Supplied records.
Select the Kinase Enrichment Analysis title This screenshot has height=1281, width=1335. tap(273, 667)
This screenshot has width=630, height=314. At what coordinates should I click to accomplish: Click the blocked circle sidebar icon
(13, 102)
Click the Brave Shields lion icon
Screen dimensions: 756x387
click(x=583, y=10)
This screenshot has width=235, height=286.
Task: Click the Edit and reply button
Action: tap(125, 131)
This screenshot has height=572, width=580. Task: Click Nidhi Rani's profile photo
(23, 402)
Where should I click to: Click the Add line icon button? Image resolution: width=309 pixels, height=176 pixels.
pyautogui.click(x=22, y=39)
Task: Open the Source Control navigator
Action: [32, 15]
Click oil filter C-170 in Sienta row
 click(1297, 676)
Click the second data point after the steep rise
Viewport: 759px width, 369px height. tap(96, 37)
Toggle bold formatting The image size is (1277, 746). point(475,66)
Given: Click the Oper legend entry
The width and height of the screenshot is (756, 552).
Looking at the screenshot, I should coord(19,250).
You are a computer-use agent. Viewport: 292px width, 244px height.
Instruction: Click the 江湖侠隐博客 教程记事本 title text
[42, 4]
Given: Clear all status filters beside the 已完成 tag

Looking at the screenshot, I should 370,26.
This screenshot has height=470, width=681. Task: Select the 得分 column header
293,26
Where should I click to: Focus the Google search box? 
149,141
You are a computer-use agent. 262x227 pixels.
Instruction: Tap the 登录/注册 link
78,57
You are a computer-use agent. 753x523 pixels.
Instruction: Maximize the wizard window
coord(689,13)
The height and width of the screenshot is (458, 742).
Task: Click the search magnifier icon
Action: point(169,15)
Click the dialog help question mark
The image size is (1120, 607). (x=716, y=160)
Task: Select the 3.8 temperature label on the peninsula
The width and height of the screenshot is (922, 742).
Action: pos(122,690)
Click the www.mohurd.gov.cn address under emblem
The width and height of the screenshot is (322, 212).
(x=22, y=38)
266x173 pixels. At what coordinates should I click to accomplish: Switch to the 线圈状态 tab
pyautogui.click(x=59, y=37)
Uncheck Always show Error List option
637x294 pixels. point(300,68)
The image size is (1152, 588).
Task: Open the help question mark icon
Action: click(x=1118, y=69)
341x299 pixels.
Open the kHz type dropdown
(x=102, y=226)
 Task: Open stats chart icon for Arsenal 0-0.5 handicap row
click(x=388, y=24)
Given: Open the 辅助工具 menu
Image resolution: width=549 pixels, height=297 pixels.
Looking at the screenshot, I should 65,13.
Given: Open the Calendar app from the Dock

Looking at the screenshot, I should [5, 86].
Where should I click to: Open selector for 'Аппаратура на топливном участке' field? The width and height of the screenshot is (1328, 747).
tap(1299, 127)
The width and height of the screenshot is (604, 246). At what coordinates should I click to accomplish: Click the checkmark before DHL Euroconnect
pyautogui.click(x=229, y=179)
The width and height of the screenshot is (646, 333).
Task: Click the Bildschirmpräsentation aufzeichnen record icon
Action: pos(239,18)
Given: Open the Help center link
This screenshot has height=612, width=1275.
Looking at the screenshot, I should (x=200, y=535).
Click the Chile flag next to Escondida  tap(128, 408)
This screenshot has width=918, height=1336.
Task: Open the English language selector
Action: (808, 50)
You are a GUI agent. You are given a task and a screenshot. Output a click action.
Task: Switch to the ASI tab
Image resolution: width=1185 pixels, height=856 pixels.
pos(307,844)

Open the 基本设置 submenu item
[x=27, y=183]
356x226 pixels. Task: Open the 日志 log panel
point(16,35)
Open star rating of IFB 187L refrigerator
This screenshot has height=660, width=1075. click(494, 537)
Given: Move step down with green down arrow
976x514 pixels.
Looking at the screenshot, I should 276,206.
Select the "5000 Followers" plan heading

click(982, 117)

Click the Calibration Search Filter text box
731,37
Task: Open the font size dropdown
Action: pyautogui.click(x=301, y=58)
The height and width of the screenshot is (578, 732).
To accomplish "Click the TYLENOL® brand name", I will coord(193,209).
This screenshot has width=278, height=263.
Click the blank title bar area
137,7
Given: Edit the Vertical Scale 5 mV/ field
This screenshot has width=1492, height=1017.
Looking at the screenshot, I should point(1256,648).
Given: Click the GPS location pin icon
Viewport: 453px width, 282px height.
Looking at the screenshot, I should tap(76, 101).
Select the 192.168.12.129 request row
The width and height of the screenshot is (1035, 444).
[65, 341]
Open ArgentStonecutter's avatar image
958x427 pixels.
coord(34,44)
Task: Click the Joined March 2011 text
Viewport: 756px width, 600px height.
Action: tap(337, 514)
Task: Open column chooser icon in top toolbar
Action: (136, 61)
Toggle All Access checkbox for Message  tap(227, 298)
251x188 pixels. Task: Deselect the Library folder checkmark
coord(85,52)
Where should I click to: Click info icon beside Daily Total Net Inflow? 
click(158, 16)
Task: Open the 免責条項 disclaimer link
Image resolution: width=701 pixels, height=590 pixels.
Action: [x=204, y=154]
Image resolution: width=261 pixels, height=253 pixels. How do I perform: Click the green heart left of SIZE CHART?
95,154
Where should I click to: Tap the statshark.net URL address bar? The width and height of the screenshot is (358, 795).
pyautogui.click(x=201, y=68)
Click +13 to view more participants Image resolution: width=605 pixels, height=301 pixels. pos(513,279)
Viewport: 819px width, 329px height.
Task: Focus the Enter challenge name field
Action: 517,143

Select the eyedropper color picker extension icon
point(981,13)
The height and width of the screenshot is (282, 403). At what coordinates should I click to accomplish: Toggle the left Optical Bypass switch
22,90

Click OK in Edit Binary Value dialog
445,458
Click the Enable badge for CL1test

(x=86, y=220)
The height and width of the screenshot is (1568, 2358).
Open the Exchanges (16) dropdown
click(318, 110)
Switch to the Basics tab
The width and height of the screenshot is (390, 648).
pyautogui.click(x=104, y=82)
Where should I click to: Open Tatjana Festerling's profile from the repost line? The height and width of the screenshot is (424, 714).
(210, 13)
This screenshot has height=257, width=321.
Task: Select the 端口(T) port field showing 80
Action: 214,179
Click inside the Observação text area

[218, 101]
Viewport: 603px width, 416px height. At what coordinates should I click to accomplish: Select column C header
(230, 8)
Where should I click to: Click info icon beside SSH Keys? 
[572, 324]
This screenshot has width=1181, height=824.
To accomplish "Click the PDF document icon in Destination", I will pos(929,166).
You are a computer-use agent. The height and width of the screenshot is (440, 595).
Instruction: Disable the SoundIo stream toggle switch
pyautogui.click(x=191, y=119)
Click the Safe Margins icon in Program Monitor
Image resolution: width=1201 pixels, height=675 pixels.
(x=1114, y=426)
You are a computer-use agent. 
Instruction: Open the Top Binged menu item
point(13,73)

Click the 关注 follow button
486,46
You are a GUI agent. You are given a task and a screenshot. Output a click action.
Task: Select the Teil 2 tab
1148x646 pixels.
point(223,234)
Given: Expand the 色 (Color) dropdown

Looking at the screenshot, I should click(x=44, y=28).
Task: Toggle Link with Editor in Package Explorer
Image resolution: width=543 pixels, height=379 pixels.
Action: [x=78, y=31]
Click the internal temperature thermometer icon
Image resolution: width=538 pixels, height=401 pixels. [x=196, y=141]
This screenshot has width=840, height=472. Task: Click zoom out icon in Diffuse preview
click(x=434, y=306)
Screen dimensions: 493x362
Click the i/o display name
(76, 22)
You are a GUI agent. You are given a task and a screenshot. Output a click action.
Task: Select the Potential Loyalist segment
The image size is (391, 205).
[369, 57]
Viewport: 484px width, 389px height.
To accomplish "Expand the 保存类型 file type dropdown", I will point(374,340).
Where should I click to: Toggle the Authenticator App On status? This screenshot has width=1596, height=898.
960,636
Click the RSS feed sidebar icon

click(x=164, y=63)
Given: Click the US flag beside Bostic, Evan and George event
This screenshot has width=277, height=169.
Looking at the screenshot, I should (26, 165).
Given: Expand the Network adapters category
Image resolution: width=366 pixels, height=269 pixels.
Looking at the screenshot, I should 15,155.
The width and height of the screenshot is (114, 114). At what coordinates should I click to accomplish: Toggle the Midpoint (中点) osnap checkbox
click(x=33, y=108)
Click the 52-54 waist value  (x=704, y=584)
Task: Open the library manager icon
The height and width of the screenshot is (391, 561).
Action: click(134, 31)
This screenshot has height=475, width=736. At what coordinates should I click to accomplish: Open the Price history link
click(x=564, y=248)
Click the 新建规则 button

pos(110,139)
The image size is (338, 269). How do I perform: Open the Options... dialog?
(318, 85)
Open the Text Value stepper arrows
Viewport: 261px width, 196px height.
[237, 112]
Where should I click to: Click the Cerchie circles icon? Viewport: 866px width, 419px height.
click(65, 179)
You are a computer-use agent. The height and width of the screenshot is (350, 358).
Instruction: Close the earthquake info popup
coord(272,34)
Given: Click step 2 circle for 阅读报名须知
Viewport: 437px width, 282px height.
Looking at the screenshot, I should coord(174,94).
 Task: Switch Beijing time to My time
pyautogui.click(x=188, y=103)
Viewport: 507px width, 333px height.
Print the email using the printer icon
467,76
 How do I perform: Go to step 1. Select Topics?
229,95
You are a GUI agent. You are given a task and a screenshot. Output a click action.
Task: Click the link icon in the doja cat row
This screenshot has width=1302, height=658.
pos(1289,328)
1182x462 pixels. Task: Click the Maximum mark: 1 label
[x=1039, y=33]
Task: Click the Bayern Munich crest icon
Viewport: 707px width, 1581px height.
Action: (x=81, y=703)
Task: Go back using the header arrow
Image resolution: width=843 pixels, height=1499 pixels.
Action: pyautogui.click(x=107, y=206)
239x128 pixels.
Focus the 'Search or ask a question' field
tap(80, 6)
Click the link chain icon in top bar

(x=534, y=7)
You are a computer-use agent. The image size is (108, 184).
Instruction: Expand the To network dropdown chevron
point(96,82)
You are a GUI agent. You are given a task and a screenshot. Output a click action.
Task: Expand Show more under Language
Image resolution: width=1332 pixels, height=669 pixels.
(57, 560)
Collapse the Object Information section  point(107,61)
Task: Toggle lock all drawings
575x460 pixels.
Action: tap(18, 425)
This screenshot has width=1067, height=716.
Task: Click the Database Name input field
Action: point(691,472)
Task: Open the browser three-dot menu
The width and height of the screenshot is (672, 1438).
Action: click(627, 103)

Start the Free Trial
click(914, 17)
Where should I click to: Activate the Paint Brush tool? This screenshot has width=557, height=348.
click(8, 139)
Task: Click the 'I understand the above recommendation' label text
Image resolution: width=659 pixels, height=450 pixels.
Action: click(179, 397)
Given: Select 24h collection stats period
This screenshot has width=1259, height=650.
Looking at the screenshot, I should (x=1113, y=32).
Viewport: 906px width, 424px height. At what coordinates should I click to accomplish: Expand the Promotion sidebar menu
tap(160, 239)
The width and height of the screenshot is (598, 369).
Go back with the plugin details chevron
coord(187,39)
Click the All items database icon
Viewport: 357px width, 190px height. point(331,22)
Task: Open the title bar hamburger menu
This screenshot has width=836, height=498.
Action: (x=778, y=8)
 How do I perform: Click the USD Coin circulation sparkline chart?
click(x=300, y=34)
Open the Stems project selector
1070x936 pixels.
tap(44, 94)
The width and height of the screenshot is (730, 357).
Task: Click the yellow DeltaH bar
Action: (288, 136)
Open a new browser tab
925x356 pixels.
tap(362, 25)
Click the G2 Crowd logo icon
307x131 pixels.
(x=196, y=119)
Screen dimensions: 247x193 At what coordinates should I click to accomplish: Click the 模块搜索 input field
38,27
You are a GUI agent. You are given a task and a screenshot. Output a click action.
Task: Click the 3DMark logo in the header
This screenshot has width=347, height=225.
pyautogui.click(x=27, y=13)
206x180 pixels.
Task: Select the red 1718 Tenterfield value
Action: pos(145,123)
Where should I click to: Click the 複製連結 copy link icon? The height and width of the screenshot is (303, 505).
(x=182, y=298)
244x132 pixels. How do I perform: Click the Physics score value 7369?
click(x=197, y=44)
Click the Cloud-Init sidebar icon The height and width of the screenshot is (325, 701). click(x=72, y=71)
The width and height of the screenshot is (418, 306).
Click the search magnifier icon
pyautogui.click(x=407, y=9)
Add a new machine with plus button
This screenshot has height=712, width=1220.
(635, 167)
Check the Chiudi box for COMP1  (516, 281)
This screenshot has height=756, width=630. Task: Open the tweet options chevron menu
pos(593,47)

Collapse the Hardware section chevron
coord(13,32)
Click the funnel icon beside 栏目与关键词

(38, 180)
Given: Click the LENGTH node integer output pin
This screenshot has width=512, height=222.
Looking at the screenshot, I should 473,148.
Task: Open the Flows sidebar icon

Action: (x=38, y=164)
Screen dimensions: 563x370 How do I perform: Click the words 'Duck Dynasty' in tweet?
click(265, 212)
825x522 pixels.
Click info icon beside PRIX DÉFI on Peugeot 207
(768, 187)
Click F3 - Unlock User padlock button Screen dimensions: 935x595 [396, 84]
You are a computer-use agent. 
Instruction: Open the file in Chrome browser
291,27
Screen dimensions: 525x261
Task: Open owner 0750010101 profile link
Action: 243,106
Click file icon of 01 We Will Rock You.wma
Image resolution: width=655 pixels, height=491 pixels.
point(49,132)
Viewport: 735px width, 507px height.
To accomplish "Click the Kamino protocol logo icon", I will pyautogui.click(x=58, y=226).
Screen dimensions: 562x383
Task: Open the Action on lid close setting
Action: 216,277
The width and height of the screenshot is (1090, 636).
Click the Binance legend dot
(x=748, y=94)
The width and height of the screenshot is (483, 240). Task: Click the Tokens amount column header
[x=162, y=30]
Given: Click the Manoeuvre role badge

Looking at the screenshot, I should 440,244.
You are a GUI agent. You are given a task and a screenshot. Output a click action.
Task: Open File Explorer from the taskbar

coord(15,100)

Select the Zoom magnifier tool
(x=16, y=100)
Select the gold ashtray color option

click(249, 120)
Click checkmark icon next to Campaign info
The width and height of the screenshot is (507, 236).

What this task involves.
Where does "computer" appear in the records above? Copy every line that has it.

Answer.
You are a computer-use agent. Viewport: 292px width, 244px height.
You are a computer-use agent. 262x227 pixels.
You are a computer-use agent. 753x523 pixels.
You are a computer-use agent. The height and width of the screenshot is (440, 595).
You are a computer-use agent. 
You are a computer-use agent. The height and width of the screenshot is (350, 358).
You are a computer-use agent. The image size is (108, 184).
You are a computer-use agent. 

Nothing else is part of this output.